A little more context here: that is for the "kB" figures seen
during the cleanup/delete activity. During port builds into
packages larger "kB" figures are seen and the ms/w figures
will tend to be larger as well. The larger sizes can also
lead to reaching somewhat above 100 %busy some of the time.

I'll also note that I've ended up doing a lot more write
activity exploring than I'd expected.

I was not prepared to replace the content of a PCIe slot's media
or M.2 connection's media for the temporary purpose. No spare
supply for those so no simple swapping for those.

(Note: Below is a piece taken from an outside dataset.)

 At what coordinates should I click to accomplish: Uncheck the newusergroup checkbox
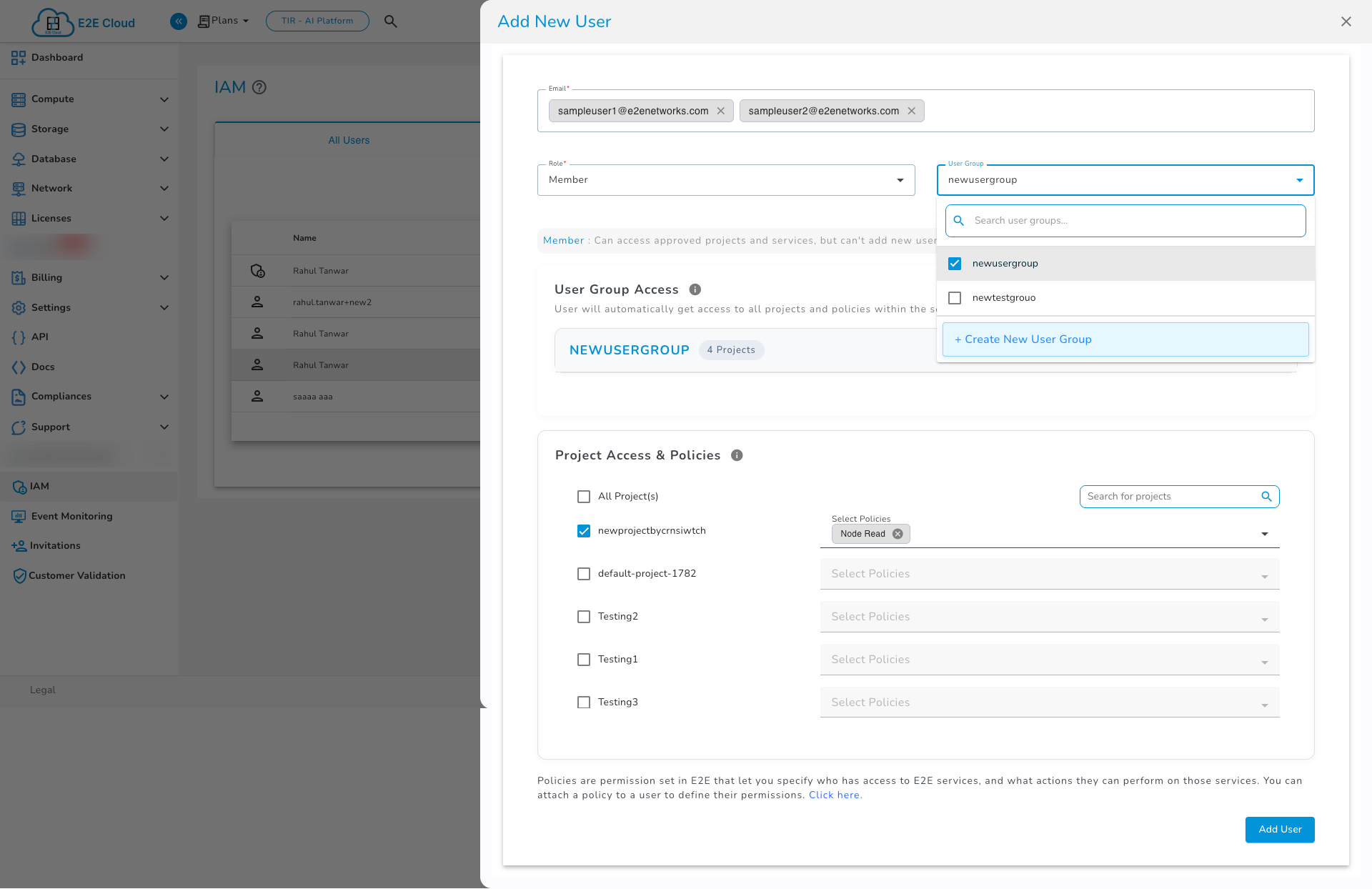955,264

Trying -J36 (so: 32+4) got to 470 built in about an hour
after [02] reached "Builder started". /usr/local/poudriere/data/.m
used a little under 40 GiBytes at that point. (I do not have
a file count.)

The cleanup seems to have gone somewhat faster after my ^C for
this context:

^C[01:20:20] Error: Signal SIGINT caught, cleaning up and exiting
[01:20:20] [27] [00:02:54] Finished math/p5-Data-Float | p5-Data-Float-0.013: 
Success
[main-amd64-bulk_a-default] [2023-09-04_00h30m42s] [sigint:] Queued: 34588 
Built: 502   Failed: 1     Skipped: 50    Ignored: 335   Fetched: 0     
Tobuild: 33700  Time: 01:20:12
[01:20:22] Logs: 
/usr/local/poudriere/data/logs/bulk/main-amd64-bulk_a-default/2023-09-04_00h30m42s
[01:20:23] [25] [00:04:46] Finished www/p5-HTML-TreeBuilder-XPath | 
p5-HTML-TreeBuilder-XPath-0.14_1: Success
[01:20:24] Cleaning up
[02:17:01] Unmounting file systems
Exiting with status 1

So it took about an hour to cleanup after 502 port builds into
packages (not published, though).

( gstat -spod showed a fairly general, sustained lack of read activity,
instead of the comparitively small sustained amount I'd not mentioned
for the previous explorations. May be that helped. )

I suppose more builders mean deleting more work directories same time? I don't know if it should cause cumulative effect, but I suppose should be at least linear.